INSTRUCTIONS TO FOLLOW:
Each record here should be printed again exactly; please leave its pictures out.

ENTRIES SUPPLIED:
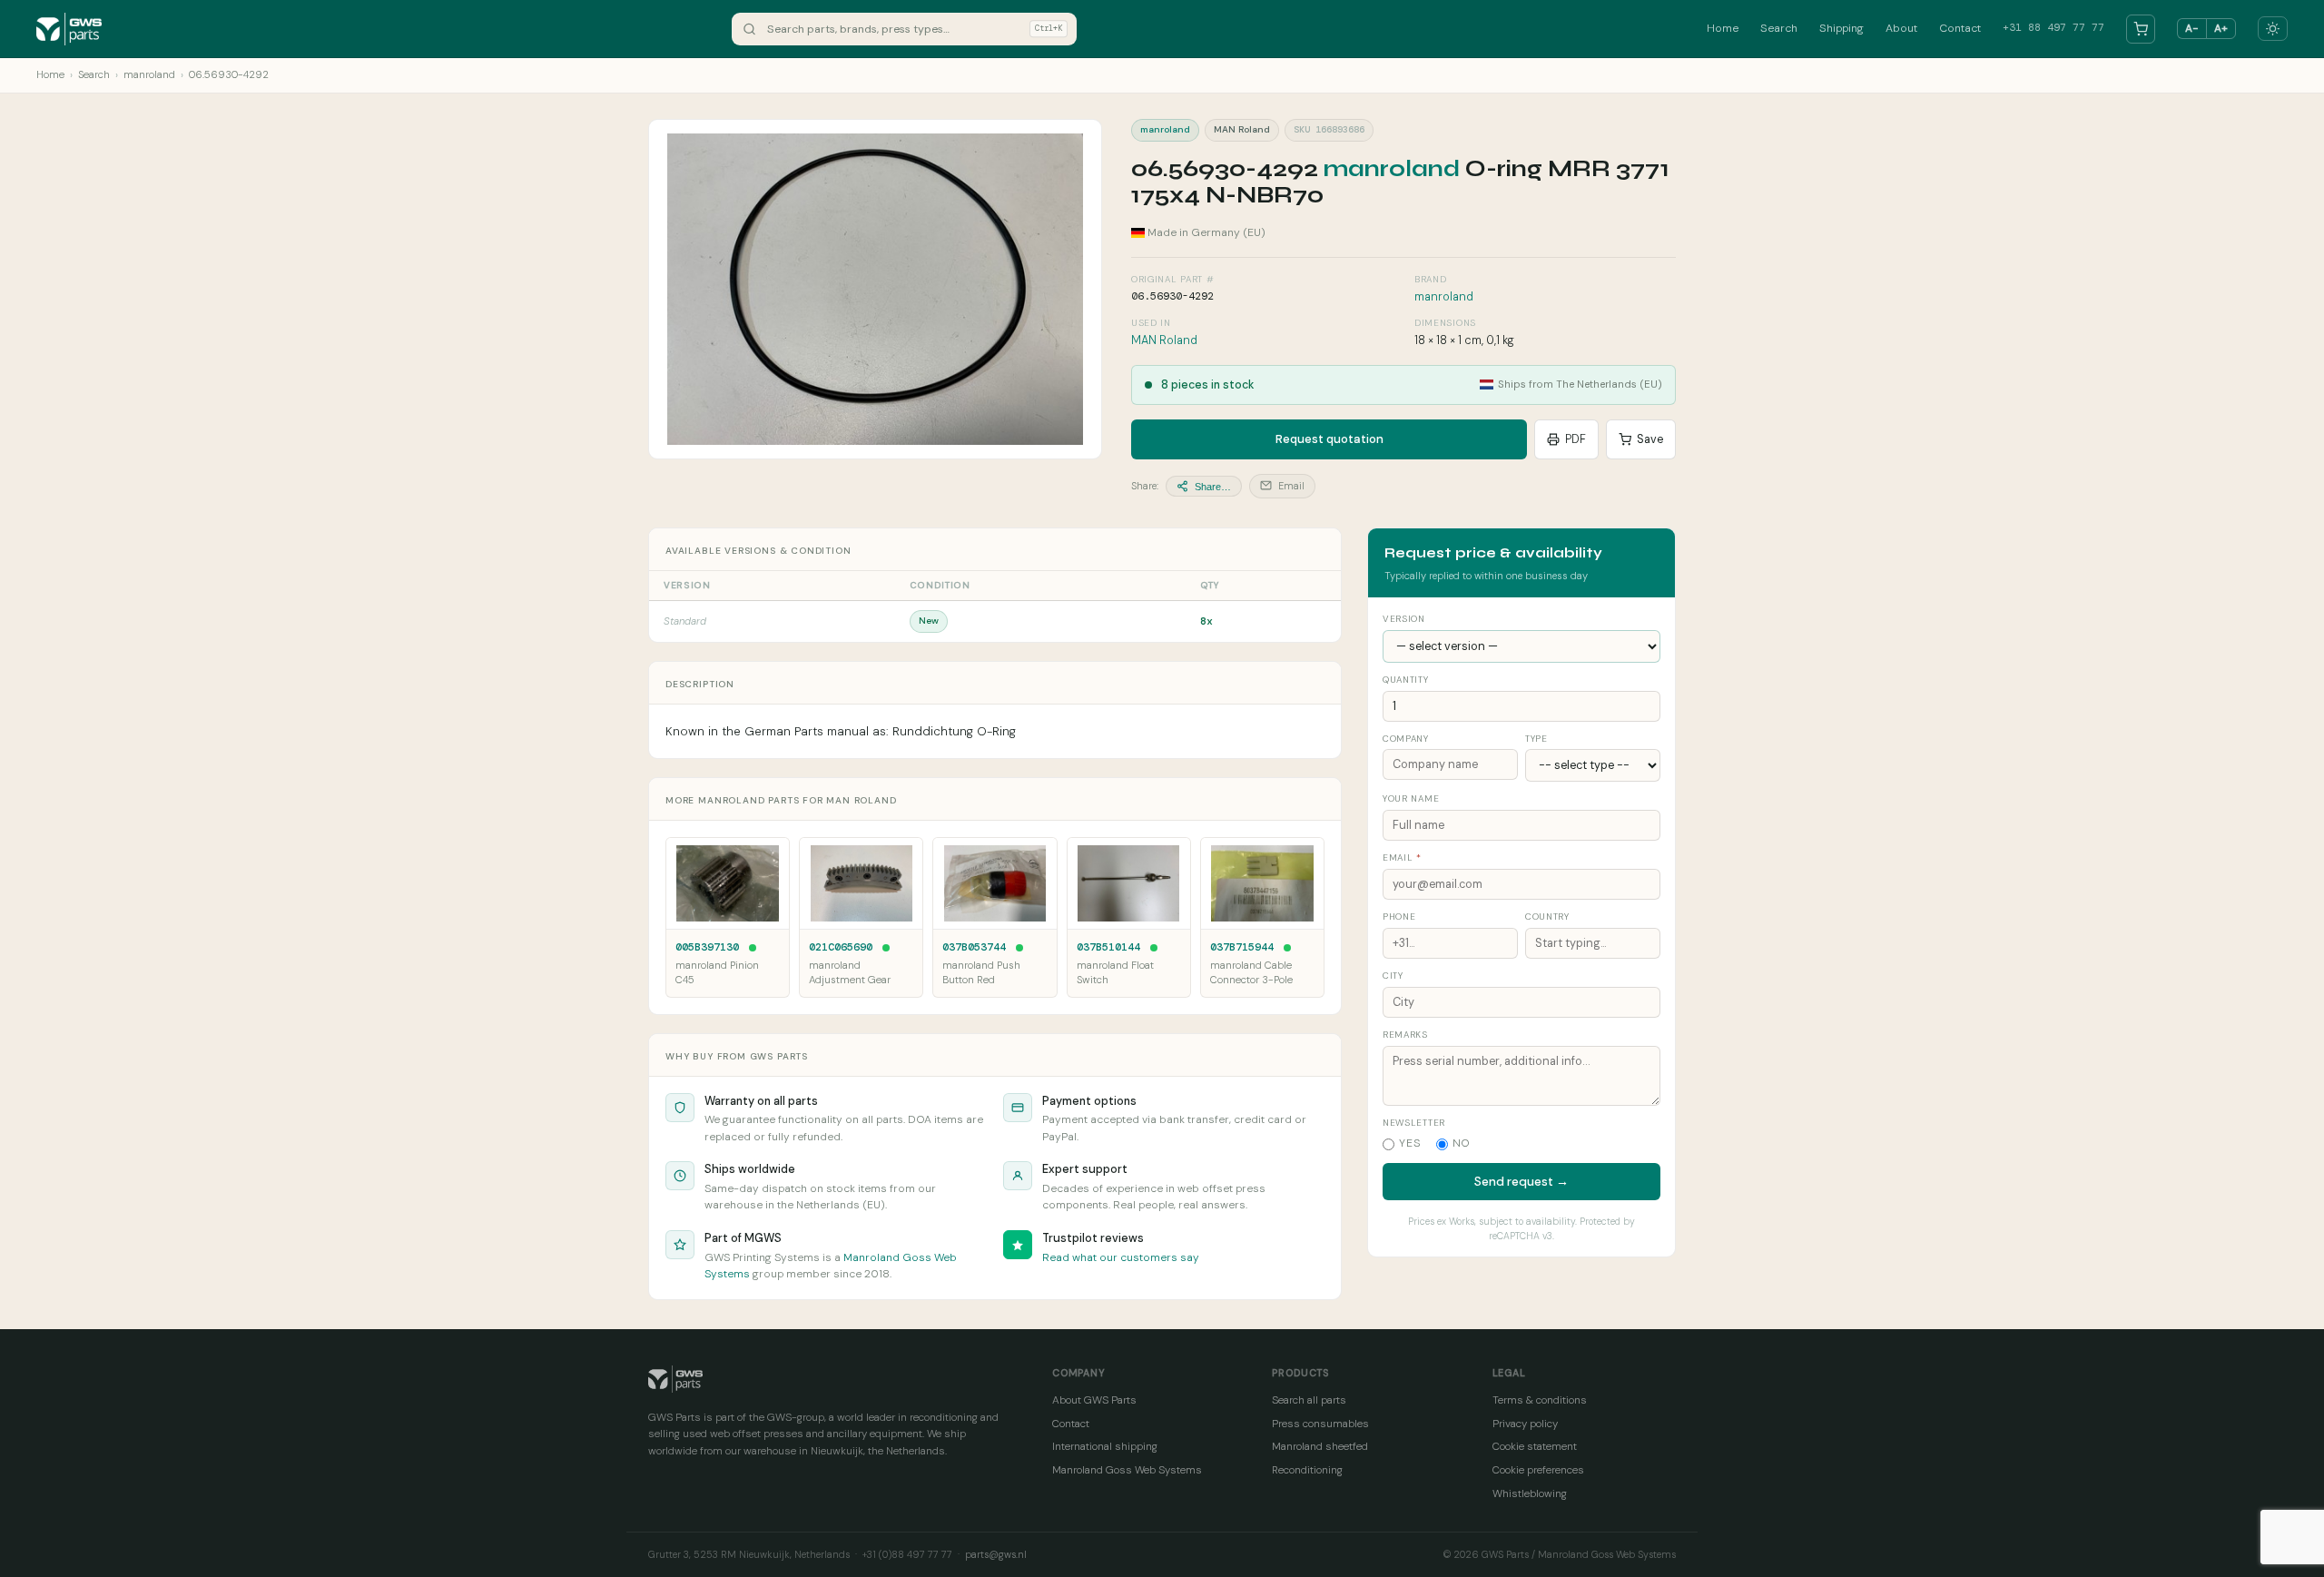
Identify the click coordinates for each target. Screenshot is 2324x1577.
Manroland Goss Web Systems (1127, 1470)
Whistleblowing (1529, 1493)
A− (2192, 28)
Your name (1411, 798)
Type (1536, 738)
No (1462, 1143)
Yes (1410, 1143)
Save (1650, 439)
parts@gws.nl (996, 1554)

EXERCISE ANSWER:
Identify the click coordinates for each target. Screenshot is 2324x1577.
Manroland Goss Web Systems (1127, 1470)
Whistleblowing (1529, 1493)
A− (2192, 28)
Your name (1411, 798)
Type (1536, 738)
No (1462, 1143)
Yes (1410, 1143)
Save (1650, 439)
parts@gws.nl (996, 1554)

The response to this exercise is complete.